May 21, 2012

Don't Trust the B in Apt. 23: "The Wedding"


Four episodes in and Apt. 23 finally seems to be finding its groove. “The Wedding” isn’t a great episode of television, it’s not even the best episode yet (that would still be “Daddy’s Girl”). After this half-hour with the characters, though, I’m feeling much more confident with the show, especially where the leads are concerned.

The problem with “The Wedding” is in its formulaic structure. Whereas the last few episodes would close out an act with something terrible that Chloe has done, these acts end with more generic cliffhangers. The plot itself, where Chloe tries to give June more confidence, thus turning her into a monster, has been done numerous times, and Apt. 23 doesn’t really play with the tropes here at all. When June is reminded of her cheating ex, Chloe takes her out and shows her how to exude strength. June and James Van Der Beek end up becoming very good friends because of this, which leaves Chloe jealous. To get back at June, she fails to inform her that Steven, said cheating ex, will be attending a mutual friend’s wedding. Once at the wedding, June almost hooks up with Steven, only to find out that he has a serious girlfriend. Steven claims that he cheated on June because she was boring, which topples the tower of confidence that June has become.

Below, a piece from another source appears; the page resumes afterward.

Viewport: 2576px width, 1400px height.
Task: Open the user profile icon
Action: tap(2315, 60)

This sets up for yet another “bonding” moment between June and Chloe, but this time it actually rings true. It’s not that the show earned the moment; rather it seems to have found the right dynamic between the characters. They work well coming from a sibling-esque angle, rather than an “odd couple” one. The show emphasizes that these two characters may be different, but they care about one another. Obviously either one can leave at any time, so they aren’t forced together by anything more than the strange bond that they’ve built. They may squabble, but they have each other’s backs in a very sisterly way.

James doesn’t have much to do this week besides assist in the main plot, though I do hope his Dancing With the Stars exploit continues. There’s a lot of material there, and hopefully we’ll soon get an episode fully devoted to the man from Dawson’s Creek. He’s growing into his role more and more every week, and while he hasn’t had to do anything other be funny so far, I feel like he’s capable of quite a bit more.

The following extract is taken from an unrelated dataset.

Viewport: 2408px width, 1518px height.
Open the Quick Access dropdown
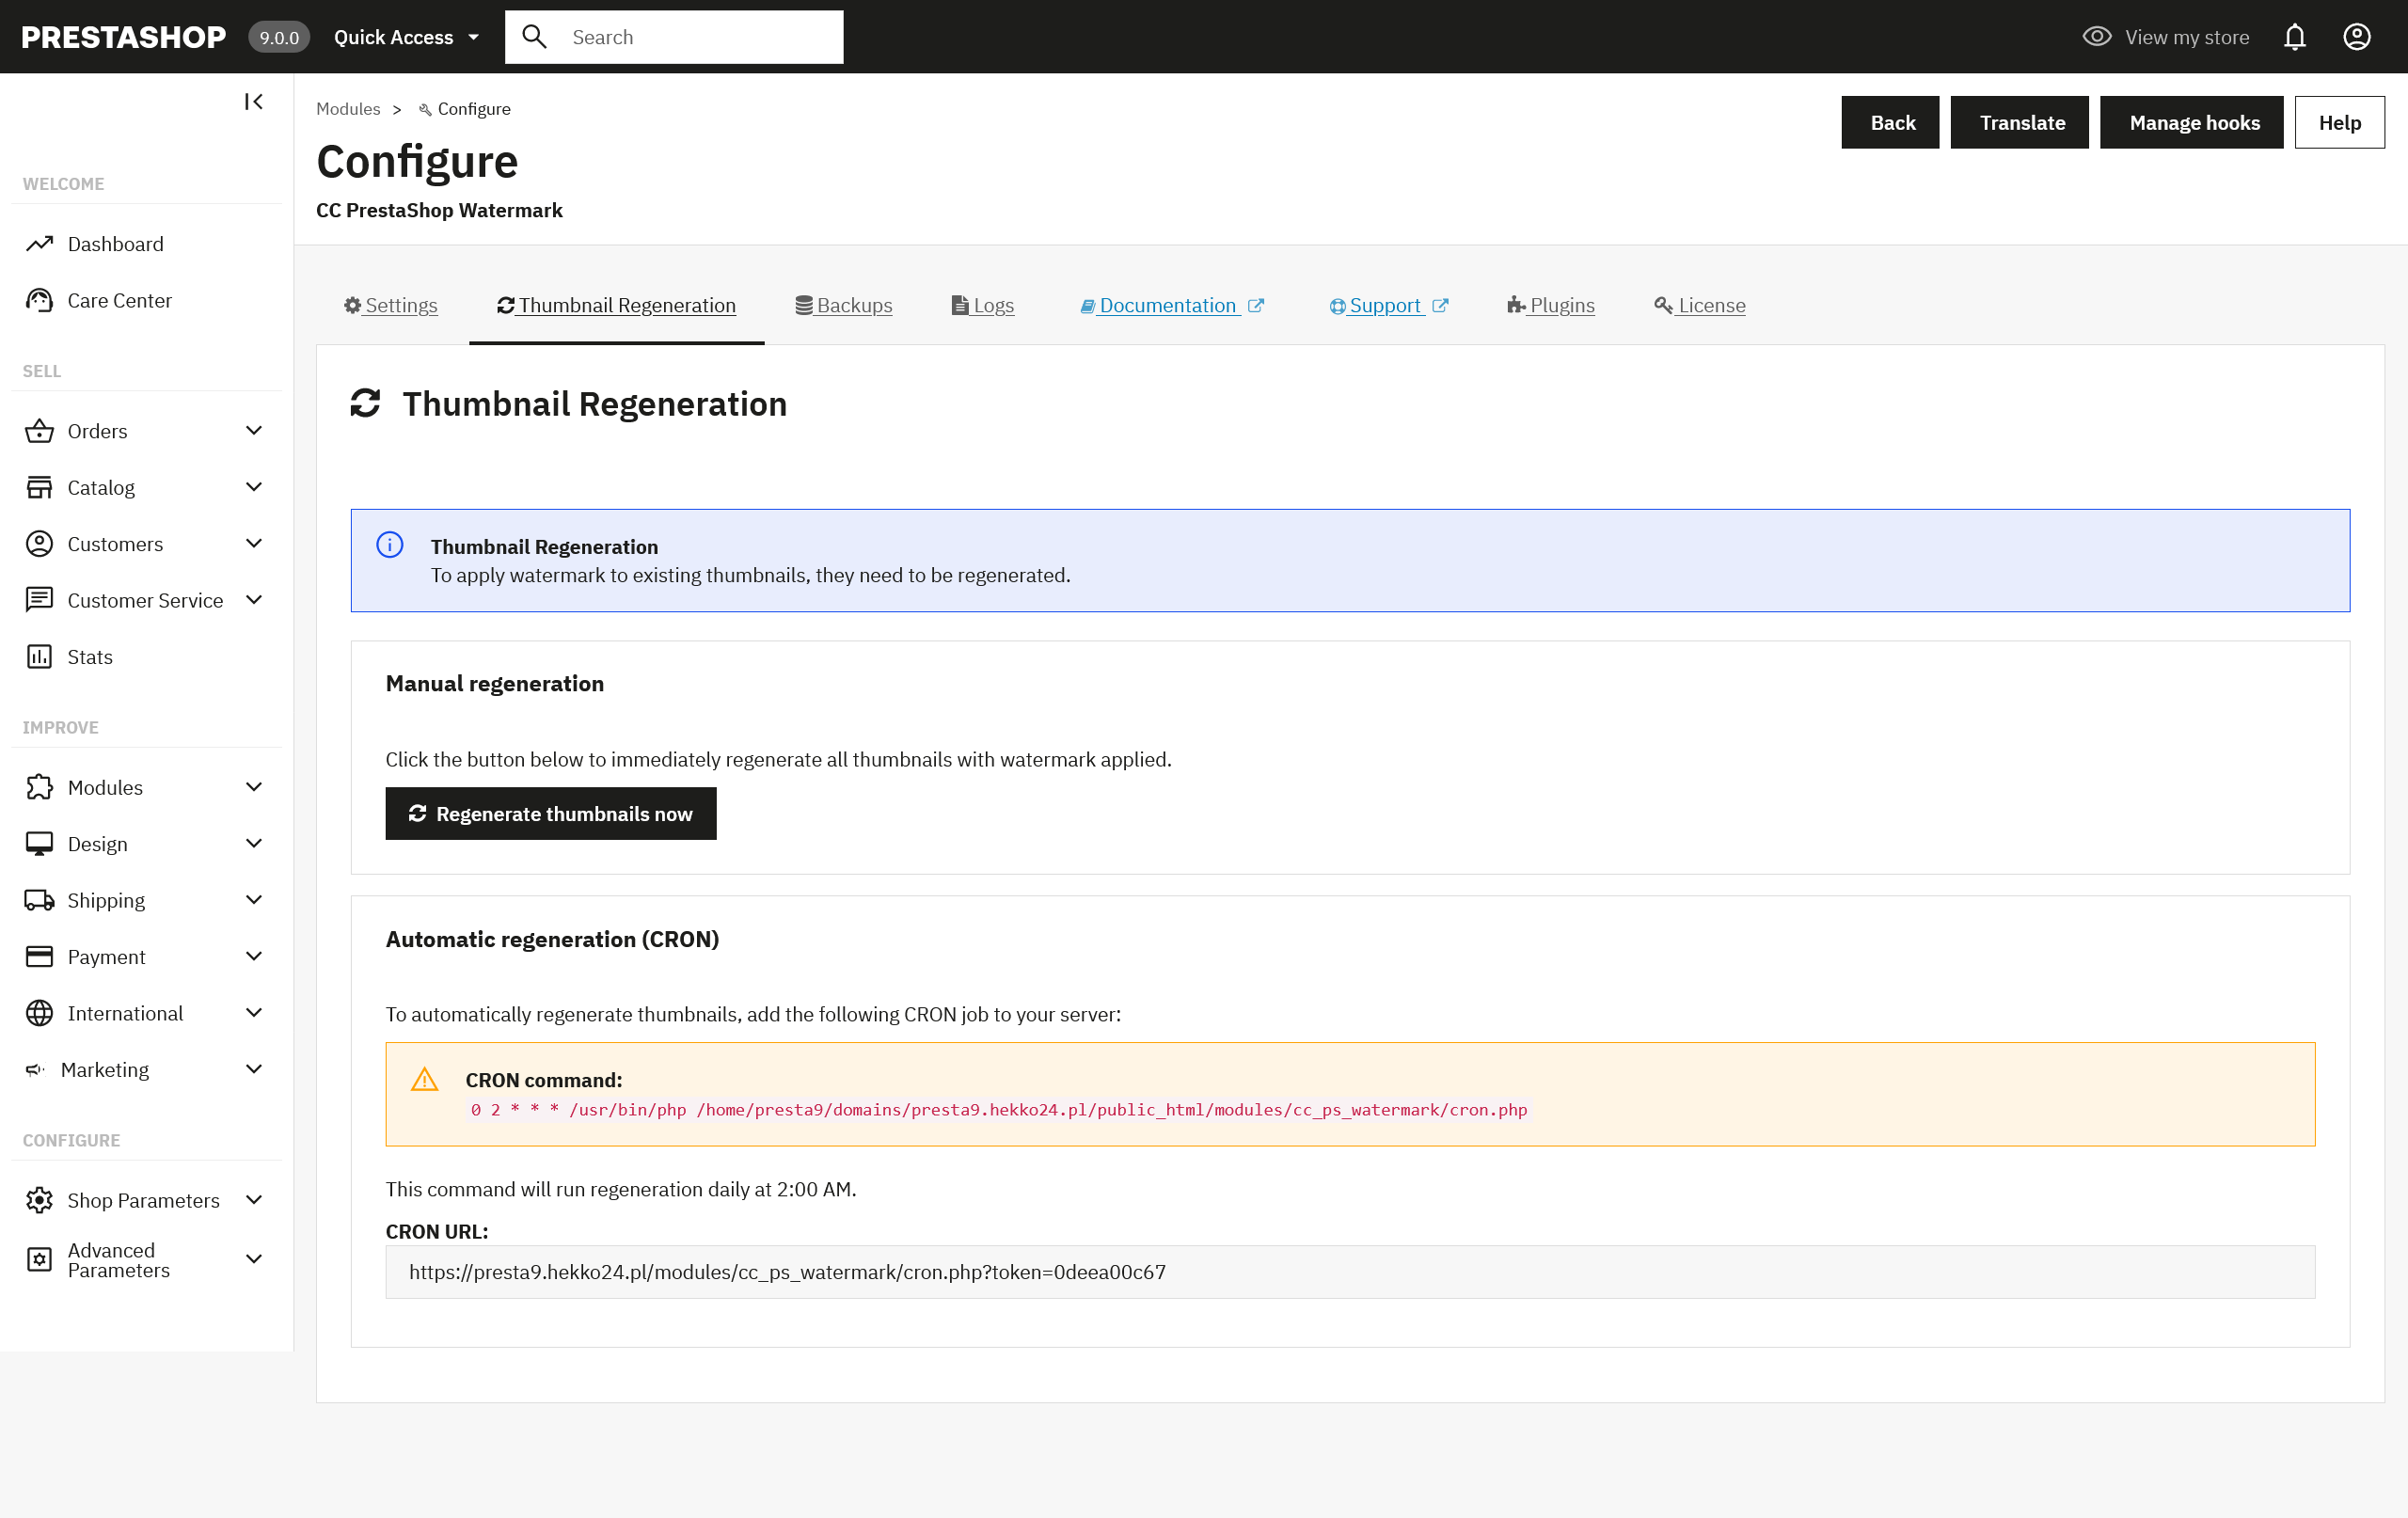coord(406,37)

The episode is sadly missing Mark, whom readers will know I am quite fond of, but we do get to see more of Eli, the pervert neighbor. It turns out that he’s the lead singer for a wedding band, who just so happens to be playing in the titular wedding. Eli’s really growing on me, as he’s given more to do each episode. I do hope the show utilizes its supporting cast in the long run.

“The Wedding” may not be a great episode of television, but it is a big step in the right direction. The characters are becoming slightly more nuanced, and more importantly, so are their relationships. We’re starting to see the world of Apt. 23 colored in, and I’m hoping that trend continues through the end of this short debut season.

Grade: B-

Miscellaneous:

  • I didn’t have room to mention it above, but Kevin Sorbo’s cameo was really pretty great. I hope the show continues to bring on guest stars playing themselves. My ultimate hope is that Bryan Cranston stops by, and the show has some meta-fun with him and Krysten Ritter.
  • Also great: the Guy Ritchie film that James starred in. I watch plenty of British entertainment, but accents in his movies seem especially impossible to understand, and I was happy to see that mocked.
  • Nora Kirkpatrick was also in this episode, as the bride at the wedding, which is only exciting if you recently finished watching ABC Family’s Greek on Netflix, as I did. She gave a great performance on that show, as did the rest of the cast. If you’re looking for a series to blow through this summer, Greek is highly recommended.